== EXTRACTED TEXT ==
Those games and practices were replaced with ice time at Gemini 4 arenas.  The food was better and the locker rooms bigger but so were the fees and within a short time kids stopped learning to play hockey at the local rink but rather learned the game from EA Sports.

I remember what a hassle it was to keep the Lawson Heights School warm up shack open which is why I am so impressed that the Mayfair/Hudson Bay Park Community Association has opened up the warming shack at Henry Kelsey School for public skating.  Mark uses it a fair bit and we do pilgrimage a couple of times a winter down to the Meewasin skating rink beside the Bessborough Hotel.

I am not sure that I am on board with the idea of freezing the South Saskatchewan River solid but some heaters on the Meewasin Trail at strategic points (near the washrooms at Lawson Heights, the Weir, the Mendel Art Gallery dock, behind the Bessborough, and a couple along winter landing, as well as some along the east side of the river south of the university would be a nice touch).  Some heated bus shelters would also be a great step in actually getting people out of the house and using city transit.  As the article says, the bus mall isn’t exactly winter friendly but for as bad as that it, several stops are in front of open areas that have no shelter from the wind (or sun in the summer) in any direction.  Sean Shaw has another idea that is worth looking into and that is doing what is popular in many cities and that is creating a Blackberry/Android/iPhone/Ovi/web app that allows one to track in real time where city busses are.  Regina has rolled out a web version but once the data is there, creating the apps isn’t that hard.  Their system even allows for SMS updates which is fantastic for the non-smartphone segment of the market.

Finally at WinterShines, it showed that there is a demand for a place for people to congregate and be social in the winter.  The Farmer’s Market was a perfect spot for that and hopefully a profitable time for the merchants (including the vendor who charged Wendy $2 for a watered down hot chocolate made from nothing from a bit of Carnation Hot Chocolate and water from the dish washer hose and sold me a coffee that was so stale that I tossed it out) who saw an increase in crowds looking at their wares.  City Council has asked the Saskatoon Farmer’s Market to stay open for longer days and hours in the past and I would love to see that come true (at work we head down quite often and sadly we are sometimes the only ones down there for lunch so I don’t know if it is economically feasible).  The one part of the equation that Hutton doesn’t bring up is the almost mythical River Landing Village (or whatever Victory Major Investments is going to call it).  You have the possibility there of having three winter friendly locations all within walking distance of each other (Meewasin Skating Rink, River Landing Village, Saskatoon Farmer’s Market).  While it will take some time, there is the chance that higher density in the south downtown core could really reinvent our public spaces downtown making what once was a one week festival into a winter long playground and I think I’d be okay with that.

== DATA EXCERPTS ==
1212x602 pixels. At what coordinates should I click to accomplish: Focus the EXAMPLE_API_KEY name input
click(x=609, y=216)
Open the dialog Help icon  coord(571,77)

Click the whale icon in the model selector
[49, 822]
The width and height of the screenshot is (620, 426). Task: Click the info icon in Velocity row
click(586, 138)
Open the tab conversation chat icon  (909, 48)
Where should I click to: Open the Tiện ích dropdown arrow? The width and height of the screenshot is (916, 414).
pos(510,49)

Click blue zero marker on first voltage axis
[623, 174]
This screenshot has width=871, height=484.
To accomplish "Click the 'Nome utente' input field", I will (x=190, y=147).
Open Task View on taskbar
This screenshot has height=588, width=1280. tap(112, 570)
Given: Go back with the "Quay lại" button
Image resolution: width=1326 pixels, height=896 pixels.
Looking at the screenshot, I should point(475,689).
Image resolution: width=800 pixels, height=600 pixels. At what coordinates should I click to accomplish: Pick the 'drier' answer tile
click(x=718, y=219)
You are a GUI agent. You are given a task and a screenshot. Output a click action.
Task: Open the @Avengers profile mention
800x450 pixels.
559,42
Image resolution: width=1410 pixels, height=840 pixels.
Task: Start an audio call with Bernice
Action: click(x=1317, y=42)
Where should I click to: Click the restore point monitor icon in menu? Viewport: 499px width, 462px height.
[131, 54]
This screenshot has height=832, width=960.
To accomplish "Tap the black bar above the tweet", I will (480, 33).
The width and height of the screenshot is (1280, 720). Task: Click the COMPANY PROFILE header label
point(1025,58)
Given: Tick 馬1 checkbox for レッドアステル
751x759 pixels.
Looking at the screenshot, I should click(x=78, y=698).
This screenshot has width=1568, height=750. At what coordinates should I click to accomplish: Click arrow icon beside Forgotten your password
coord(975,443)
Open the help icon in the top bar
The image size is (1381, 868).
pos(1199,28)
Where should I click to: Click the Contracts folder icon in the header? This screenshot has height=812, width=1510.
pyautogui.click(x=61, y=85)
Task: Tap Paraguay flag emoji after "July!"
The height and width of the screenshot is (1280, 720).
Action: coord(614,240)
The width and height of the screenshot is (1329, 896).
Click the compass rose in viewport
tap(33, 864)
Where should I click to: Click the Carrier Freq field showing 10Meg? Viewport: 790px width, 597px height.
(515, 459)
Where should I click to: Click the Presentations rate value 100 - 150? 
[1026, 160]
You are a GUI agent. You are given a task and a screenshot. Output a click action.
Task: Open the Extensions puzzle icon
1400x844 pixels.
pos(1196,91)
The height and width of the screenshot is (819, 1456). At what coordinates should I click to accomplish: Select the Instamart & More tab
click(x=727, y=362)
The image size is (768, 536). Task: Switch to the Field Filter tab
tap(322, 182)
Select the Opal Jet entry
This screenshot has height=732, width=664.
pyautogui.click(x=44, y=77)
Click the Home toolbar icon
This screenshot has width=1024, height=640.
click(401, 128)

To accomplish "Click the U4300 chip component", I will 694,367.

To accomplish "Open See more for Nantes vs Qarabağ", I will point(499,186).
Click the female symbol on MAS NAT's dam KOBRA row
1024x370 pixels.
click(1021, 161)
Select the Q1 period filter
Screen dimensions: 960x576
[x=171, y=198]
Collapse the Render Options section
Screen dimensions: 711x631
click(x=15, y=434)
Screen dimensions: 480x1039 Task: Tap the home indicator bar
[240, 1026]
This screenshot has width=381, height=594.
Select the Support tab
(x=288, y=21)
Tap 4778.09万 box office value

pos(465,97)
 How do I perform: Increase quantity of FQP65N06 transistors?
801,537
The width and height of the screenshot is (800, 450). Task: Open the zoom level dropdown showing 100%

== YOUR TASK ==
In the text above about winter in Saskatoon, retype the passage that begins with the words "Those games and" and ends with "from EA Sports.".

== SOLUTION TO THE PROBLEM ==
Those games and practices were replaced with ice time at Gemini 4 arenas.  The food was better and the locker rooms bigger but so were the fees and within a short time kids stopped learning to play hockey at the local rink but rather learned the game from EA Sports.